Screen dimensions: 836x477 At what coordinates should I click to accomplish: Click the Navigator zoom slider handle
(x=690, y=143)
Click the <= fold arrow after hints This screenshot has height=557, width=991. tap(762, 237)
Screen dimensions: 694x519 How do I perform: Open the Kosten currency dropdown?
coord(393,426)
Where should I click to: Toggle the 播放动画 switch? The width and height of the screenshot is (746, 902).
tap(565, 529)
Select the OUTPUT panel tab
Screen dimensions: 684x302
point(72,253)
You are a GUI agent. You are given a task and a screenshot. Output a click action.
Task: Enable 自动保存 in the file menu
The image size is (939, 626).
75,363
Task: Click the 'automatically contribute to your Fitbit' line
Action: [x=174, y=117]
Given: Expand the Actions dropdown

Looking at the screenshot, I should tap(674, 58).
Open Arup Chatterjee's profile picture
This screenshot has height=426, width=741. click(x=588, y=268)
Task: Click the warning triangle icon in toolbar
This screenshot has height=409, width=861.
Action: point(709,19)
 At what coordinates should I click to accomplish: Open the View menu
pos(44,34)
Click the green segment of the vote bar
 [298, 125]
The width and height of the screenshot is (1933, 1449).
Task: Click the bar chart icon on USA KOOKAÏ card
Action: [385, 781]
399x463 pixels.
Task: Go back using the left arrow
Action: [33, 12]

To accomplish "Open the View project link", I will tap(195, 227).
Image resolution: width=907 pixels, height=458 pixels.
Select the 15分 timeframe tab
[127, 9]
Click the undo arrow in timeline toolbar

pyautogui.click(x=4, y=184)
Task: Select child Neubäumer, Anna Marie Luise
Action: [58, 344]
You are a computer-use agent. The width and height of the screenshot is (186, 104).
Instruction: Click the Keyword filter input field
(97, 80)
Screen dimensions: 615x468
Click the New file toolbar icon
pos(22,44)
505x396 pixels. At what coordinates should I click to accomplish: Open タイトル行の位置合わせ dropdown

> _What to work on_: All of the data above is to be transcribed without alteration.

> _Response to this task_:
Screen dimensions: 836x477 At what coordinates should I click to accomplish: Click the Navigator zoom slider handle
(x=690, y=143)
Click the <= fold arrow after hints This screenshot has height=557, width=991. tap(762, 237)
Screen dimensions: 694x519 How do I perform: Open the Kosten currency dropdown?
coord(393,426)
Where should I click to: Toggle the 播放动画 switch? The width and height of the screenshot is (746, 902).
tap(565, 529)
Select the OUTPUT panel tab
Screen dimensions: 684x302
point(72,253)
You are a GUI agent. You are given a task and a screenshot. Output a click action.
Task: Enable 自动保存 in the file menu
The image size is (939, 626).
75,363
Task: Click the 'automatically contribute to your Fitbit' line
Action: [x=174, y=117]
Given: Expand the Actions dropdown

Looking at the screenshot, I should tap(674, 58).
Open Arup Chatterjee's profile picture
This screenshot has height=426, width=741. click(x=588, y=268)
Task: Click the warning triangle icon in toolbar
This screenshot has height=409, width=861.
Action: point(709,19)
 At what coordinates should I click to accomplish: Open the View menu
pos(44,34)
Click the green segment of the vote bar
 [298, 125]
The width and height of the screenshot is (1933, 1449).
Task: Click the bar chart icon on USA KOOKAÏ card
Action: [385, 781]
399x463 pixels.
Task: Go back using the left arrow
Action: [33, 12]

To accomplish "Open the View project link", I will tap(195, 227).
Image resolution: width=907 pixels, height=458 pixels.
Select the 15分 timeframe tab
[127, 9]
Click the undo arrow in timeline toolbar

pyautogui.click(x=4, y=184)
Task: Select child Neubäumer, Anna Marie Luise
Action: [58, 344]
You are a computer-use agent. The width and height of the screenshot is (186, 104).
Instruction: Click the Keyword filter input field
(97, 80)
Screen dimensions: 615x468
Click the New file toolbar icon
pos(22,44)
505x396 pixels. At what coordinates should I click to accomplish: Open タイトル行の位置合わせ dropdown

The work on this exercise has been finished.